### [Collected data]
....................

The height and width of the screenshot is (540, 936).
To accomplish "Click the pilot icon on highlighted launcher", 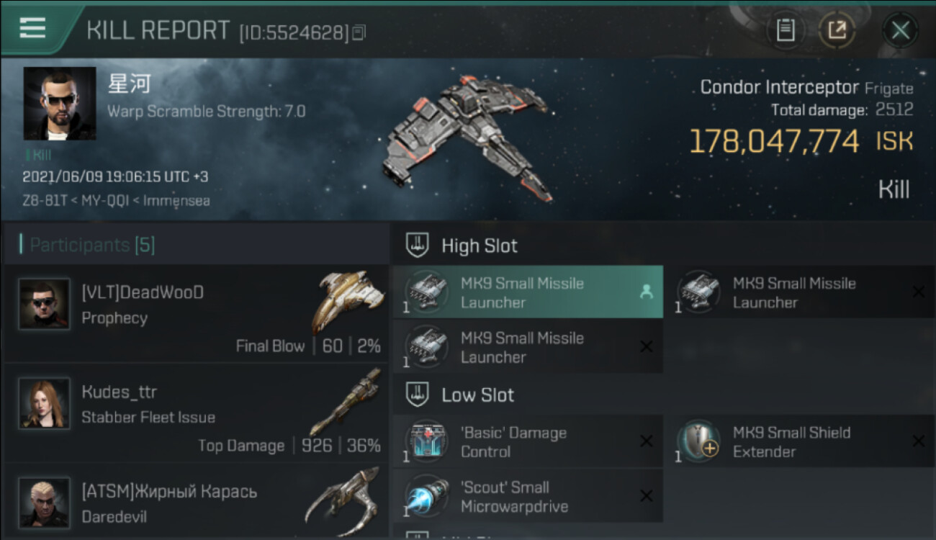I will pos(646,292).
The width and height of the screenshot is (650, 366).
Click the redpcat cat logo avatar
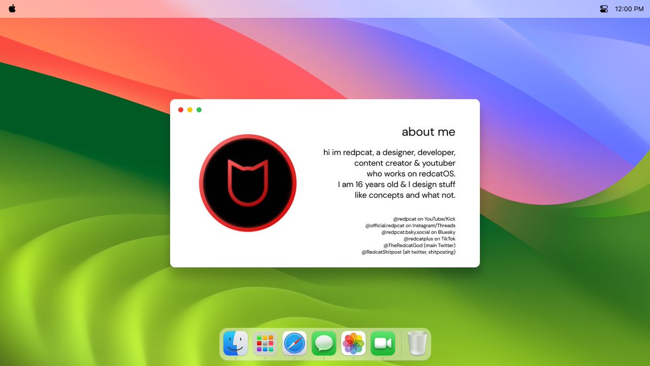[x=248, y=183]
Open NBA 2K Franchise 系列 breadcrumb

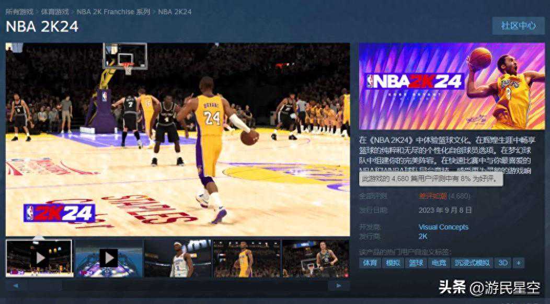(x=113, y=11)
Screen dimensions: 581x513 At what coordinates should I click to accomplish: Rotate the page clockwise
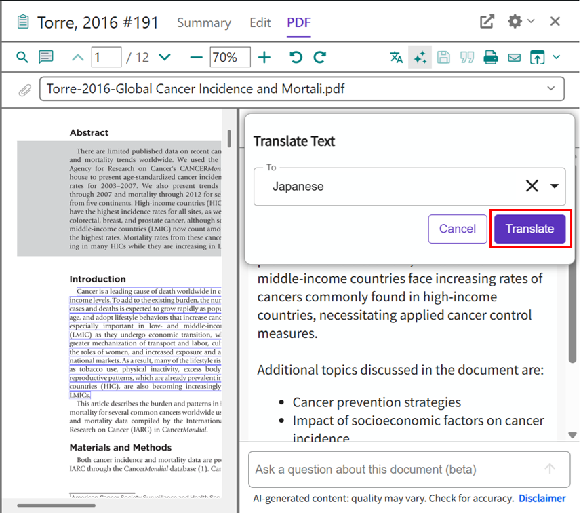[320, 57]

....................

### [WHAT TO PRODUCE]
Go to the line with "Open NBA 2K Franchise 系列 breadcrumb" in the entries above. Reproduce that line and each one after it to the end, exactly and without the pictures.

### [RESPONSE TO THE TASK]
Open NBA 2K Franchise 系列 breadcrumb

(x=113, y=11)
Screen dimensions: 581x513 At what coordinates should I click to accomplish: Rotate the page clockwise
[320, 57]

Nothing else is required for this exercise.